Flagler Hospital Designated a Lung Cancer Screening Center by the American College of Radiology

 

April 1, 2017 | View PDF

Lung cancer is one of the most frequent diagnosed malignancies at Flagler Hospital. Reducing mortality rates from advanced lung cancer is an established goal for St. Johns County, as identified in the Health Leadership Council's community health needs assessment. In an effort to identify high-risk patients early, the hospital's cancer committee voted in 2015 to move forward with the mplementation of lung cancer screening at Flagler Hospital.

In 2016, Flagler Hospital was designated a Lung Cancer Screening Center by the American College of Radiology (ACR). ACR Lung Cancer Screening Center designation recognizes facilities that have committed to practice safe, effective diagnostic care for individuals at the highest risk for lung cancer.

"We are always looking at ways to improve the health of the residents in our community, and we know that lung cancer is one of the leading causes of premature death in St. Johns County," said Flagler Hospital President and CEO Joe Gordy. "The speed at which we were able to put this program together and earn this national designation is yet another testament to the collaborative relationship we have with our medical staff and our leadership team - all aimed at meeting our community's needs."

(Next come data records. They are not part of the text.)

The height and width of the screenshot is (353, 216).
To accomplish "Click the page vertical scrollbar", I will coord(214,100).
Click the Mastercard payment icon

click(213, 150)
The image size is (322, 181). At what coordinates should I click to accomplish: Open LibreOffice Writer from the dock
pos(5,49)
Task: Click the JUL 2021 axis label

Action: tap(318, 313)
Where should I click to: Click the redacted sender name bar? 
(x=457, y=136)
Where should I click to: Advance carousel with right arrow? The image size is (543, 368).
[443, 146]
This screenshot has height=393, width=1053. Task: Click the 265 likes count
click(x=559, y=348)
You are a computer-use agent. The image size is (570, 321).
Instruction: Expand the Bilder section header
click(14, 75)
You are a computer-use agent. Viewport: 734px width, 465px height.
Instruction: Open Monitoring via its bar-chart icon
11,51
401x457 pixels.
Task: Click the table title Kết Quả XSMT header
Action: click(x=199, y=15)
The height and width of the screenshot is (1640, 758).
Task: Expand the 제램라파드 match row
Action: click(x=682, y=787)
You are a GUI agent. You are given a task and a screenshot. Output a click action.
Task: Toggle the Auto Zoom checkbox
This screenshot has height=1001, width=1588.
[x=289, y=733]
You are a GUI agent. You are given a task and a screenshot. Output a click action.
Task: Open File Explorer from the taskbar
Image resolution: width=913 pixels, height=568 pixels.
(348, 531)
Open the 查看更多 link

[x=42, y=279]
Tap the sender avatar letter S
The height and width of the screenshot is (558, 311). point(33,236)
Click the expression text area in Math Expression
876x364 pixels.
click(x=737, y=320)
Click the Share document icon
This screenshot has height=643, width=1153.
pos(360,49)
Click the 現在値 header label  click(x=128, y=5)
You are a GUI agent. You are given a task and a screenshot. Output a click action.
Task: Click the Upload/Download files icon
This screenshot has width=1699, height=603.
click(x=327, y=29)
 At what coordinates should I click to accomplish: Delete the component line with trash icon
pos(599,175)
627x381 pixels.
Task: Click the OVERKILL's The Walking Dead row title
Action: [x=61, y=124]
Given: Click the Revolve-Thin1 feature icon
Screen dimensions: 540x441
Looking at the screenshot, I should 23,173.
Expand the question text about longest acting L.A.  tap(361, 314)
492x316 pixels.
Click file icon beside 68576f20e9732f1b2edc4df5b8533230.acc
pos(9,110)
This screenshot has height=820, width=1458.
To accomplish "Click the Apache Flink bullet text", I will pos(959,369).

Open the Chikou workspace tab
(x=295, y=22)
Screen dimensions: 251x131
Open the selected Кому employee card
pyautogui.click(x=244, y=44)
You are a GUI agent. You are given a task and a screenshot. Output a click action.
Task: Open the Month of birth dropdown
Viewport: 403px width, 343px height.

In order to receive this elite distinction, facilities must be accredited by the ACR in computed tomography in the chest module, as well as undergo a rigorous assessment of its lung cancer screening protocol and infrastructure. Also required are procedures in place for follow-up patient care, such as counseling and smoking cessation programs.

"Lung cancer screening with low dose CT removes the fatalistic belief many share - that if they have smoked for many years, there is no use in trying to quit now, " commented Dr. James Builteman, an area radiologist who led this initiative. "These screenings can help individuals retake control of their destiny. Quitting smoking not only reduces one's chances of lung cancer but just as importantly stroke, heart attack, and peripheral vascular disease."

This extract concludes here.